**PROBLEM TO SOLVE**
Pull out each line in the items below that contains the word "width". Case counts.

**SUPPLIED MATERIAL**
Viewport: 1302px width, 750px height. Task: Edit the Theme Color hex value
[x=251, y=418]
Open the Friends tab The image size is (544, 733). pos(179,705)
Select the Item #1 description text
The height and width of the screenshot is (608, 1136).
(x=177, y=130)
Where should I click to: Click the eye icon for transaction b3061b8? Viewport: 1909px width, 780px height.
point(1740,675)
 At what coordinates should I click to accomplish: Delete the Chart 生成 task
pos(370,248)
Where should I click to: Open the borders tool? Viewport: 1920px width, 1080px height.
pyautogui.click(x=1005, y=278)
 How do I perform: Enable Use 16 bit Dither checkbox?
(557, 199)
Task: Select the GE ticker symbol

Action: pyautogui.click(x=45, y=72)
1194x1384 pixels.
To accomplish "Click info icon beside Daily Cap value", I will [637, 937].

**EXERCISE RESPONSE**
Viewport: 1302px width, 750px height. Task: Edit the Theme Color hex value
The height and width of the screenshot is (608, 1136).
Where should I click to: Click the eye icon for transaction b3061b8? Viewport: 1909px width, 780px height.
Where should I click to: Open the borders tool? Viewport: 1920px width, 1080px height.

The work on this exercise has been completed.